On 22 December, Orkla, FAST's largest shareholder, demanded an extraordinary general meeting to force Fussel and Keith off the board.

===Need to Restate Accounts for 2006 and 2007===
On 12 December 2007, the Oslo Stock Exchange suspended trading of FAST shares. The next morning, the company announced it was reviewing the accounts both for 2006 and the preliminary results for 2007, with the likely outcome that the results would be changed. In an article entitled "Fast restates its accounts", www.dagensit.no reported that FAST's results for 2006 and 2007 might be revised, in what it called "another clean up round." It also stated: "The Search technology vendor Fast Search & Transfer have had several rounds with restating of accounts." Some months after CFO Joseph Lacson declared that “everything is cleaned up”, there seemed to be skeletons in the closet. Wednesday afternoon trading was suspended after what the stock exchange called “certain conditions”. The shares fell around 7% on the news.

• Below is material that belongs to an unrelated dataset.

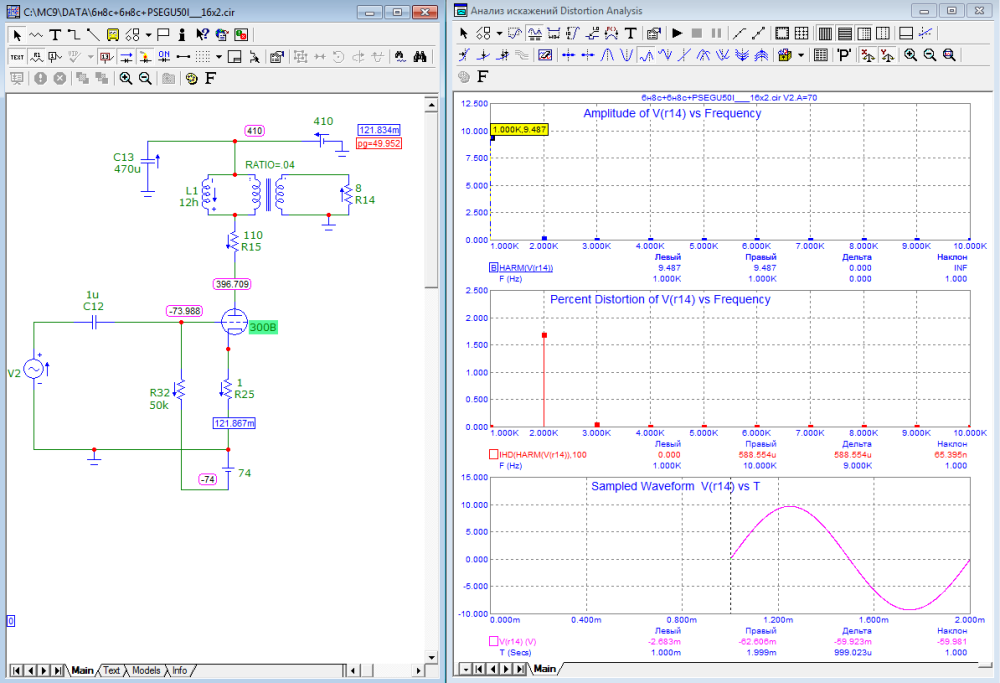Toggle V(r14) (V) magenta trace checkbox
The image size is (1000, 683).
[x=493, y=641]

===Microsoft Acquisition===
On 8 January 2008, it was announced that the board of FAST had unanimously accepted a $1.2 billion takeover offer from Microsoft. Microsoft had secured the backing of FAST's two largest institutional shareholders, Orkla and Hermes Focus Asset Management Europe. As of 24 April 2008, 97.37% of all FAST shares were controlled by MACS Holdings Limited, a wholly owned subsidiary of Microsoft Corp. The stock was de-listed from Oslo Stock Exchange 16 May 2008.

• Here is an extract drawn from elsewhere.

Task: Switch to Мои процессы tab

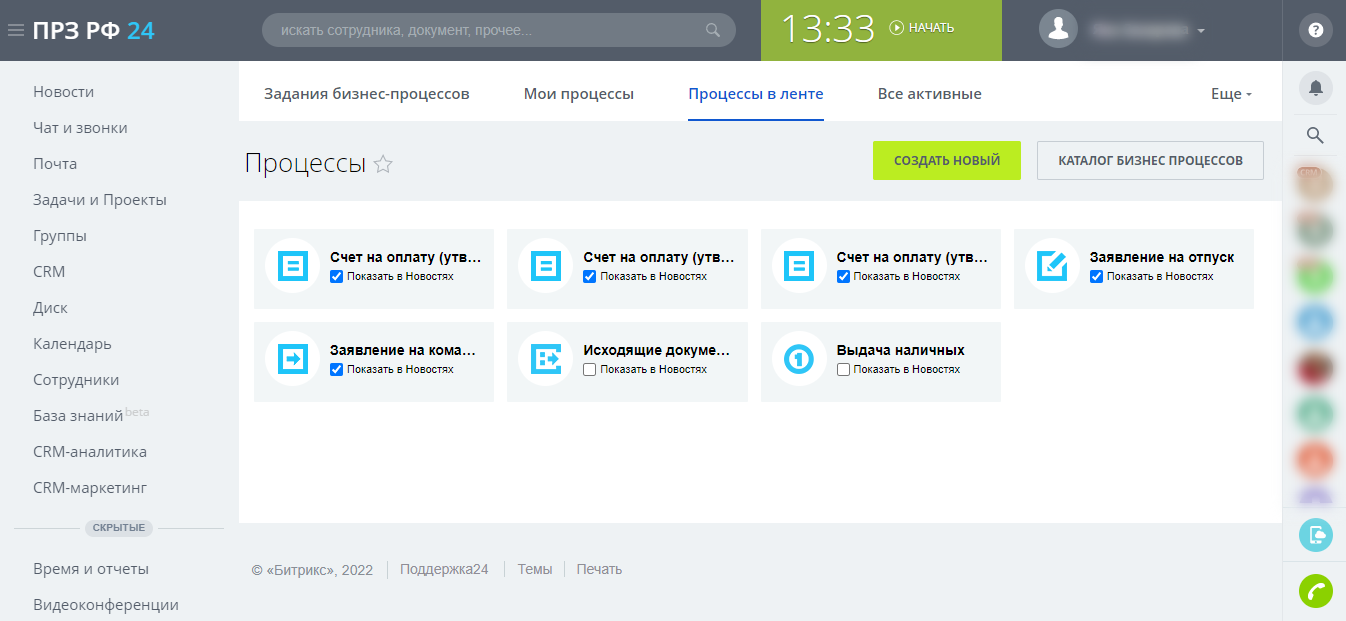Action: pyautogui.click(x=578, y=94)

On 26 November 2008, it was reported that FAST Search had laid off 25 employees as a result of the acquisition by Microsoft.

As more information came to light about the major readjustment of the accounts, it was reported that Microsoft might not have completed its due diligence adequately.

On 2 December 2009, Microsoft sold FAST's Folio and NXT businesses to Rocket Software. The complementary products were application suites used by businesses to publish and index reference material onto discs, network workstations, and online.

==Criminal Investigation==
On 24 May 2008, Norwegian news website E24.no reported that the Financial Supervisory Authority of Norway had asked police to investigate anomalies it had uncovered in the FAST accounts. On 13 October 2008, Norwegian Økokrim raided FAST's offices in Oslo.

Under scrutiny by the Norwegian police for possible fraudulent behavior prior to the FAST acquisition by Microsoft, former founder and CEO, John Lervik, resigned from the wholly owned Microsoft subsidiary on 23 January 2009. CTO and Microsoft Distinguished Engineer, Bjørn Olstad, then assumed Lervik's duties as the head of Microsoft's Enterprise Search Group.